El peronismo no es un punto de unidad social de la clase trabajadora y el pueblo, ni siquiera al interior de las distintas fracciones sindicales, políticas y sociales que se abroquelan bajo esa identidad. Las experiencias de los 60-70 fueron la manifestación culminante de esa dinámica. Está planteada una transición no resuelta, la superación dialéctica del pasado que permita la convergencia superadora de las distintas corrientes ideológicas (izquierdas y peronistas en especial) con sus historias de lucha y organización.

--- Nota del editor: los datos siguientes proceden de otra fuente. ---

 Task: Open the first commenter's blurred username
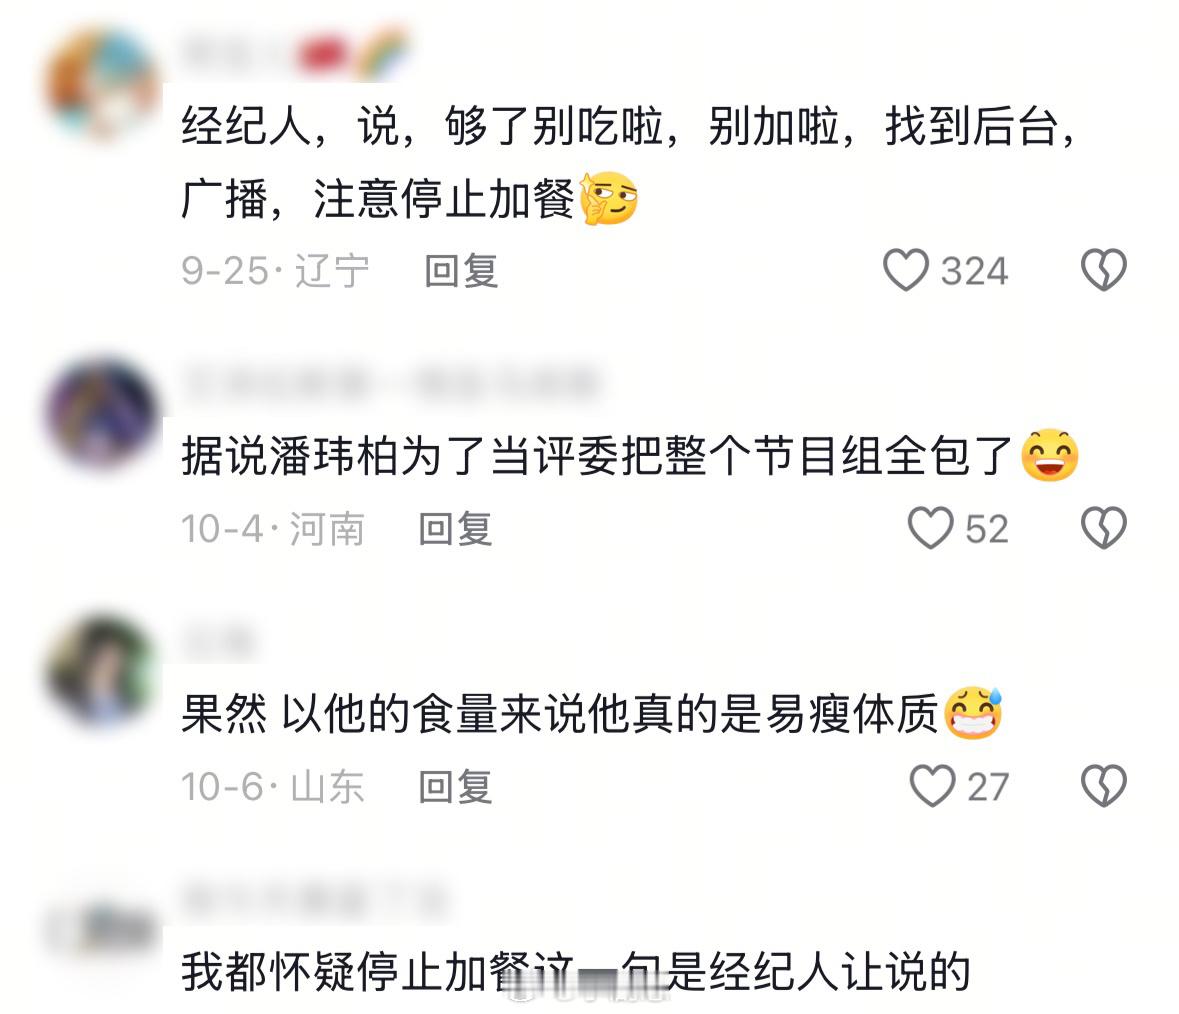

El cierre de una etapa no implica necesariamente un saldo positivo inmediato. La configuración política institucional que gestó la alianza entre la burocracia y el populismo burgués en las décadas del 50 y 60 del siglo XX, caracterizado por una perspectiva desarrollista-productiva dejó de ser funcional a las políticas neoliberales del capitalismo en crisis. Fue precisamente en los años 90, cuando se puso en cuestión el modelo sindical prevalente, el problema de la identidad de los trabajadores, de la construcción de herramientas políticas y sindicales para afrontar otro ciclo histórico.
El nuevo cuadro continental y los cambios ocurridos en Argentina abrieron polémicas que en el caso del sindicalismo local remiten a su propio pasado. Por un lado, la confianza en la recreación de un Estado benefactor, con desarrollo del mercado interno y mejoramiento salarial, de un capitalismo productivo y expansión de acceso al consumo. O la discusión de una organización social donde lo que está en cuestión no es el precio en el cual los trabajadores venden su fuerza de trabajo, sino la perspectiva de una organización de la sociedad no capitalista: el socialismo del siglo XXI.

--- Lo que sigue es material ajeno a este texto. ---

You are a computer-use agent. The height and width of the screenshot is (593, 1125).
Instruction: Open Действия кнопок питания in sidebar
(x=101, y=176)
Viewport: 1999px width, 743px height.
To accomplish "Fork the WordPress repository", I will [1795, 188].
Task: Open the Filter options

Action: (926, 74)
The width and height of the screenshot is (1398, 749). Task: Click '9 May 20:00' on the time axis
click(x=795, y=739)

La ausencia política de la clase trabajadora es un elemento clave de la realidad argentina. Ese estado deviene de una crisis profunda de representación e identidad cuya resolución no se limita a la frontera nacional.



*.- Un anticipo de este artículo fue publicado en América XXI nº 24 de marzo de 2007
(1).- Crítica de Nuestro Tiempo nº 6 – Julio-septiembre de 1993; Espinosa Rubén, Facelli Alfredo: Ficción y mito de las obras sociales.
(2).- Confluyeron hacia Plaza de Mayo columnas procedentes del interior del país para manifestar la protesta contra el gobierno de Menem.
(3).- Nace una nueva confederación Sindical Internacional, Carolina Escudero, América XXI nº 21-22, diciembre 2006-enero 2007.
(4).- Prueba de fuerzas en torno a Kirchner, Luis Bilbao, América XXI nº 20, noviembre 2006.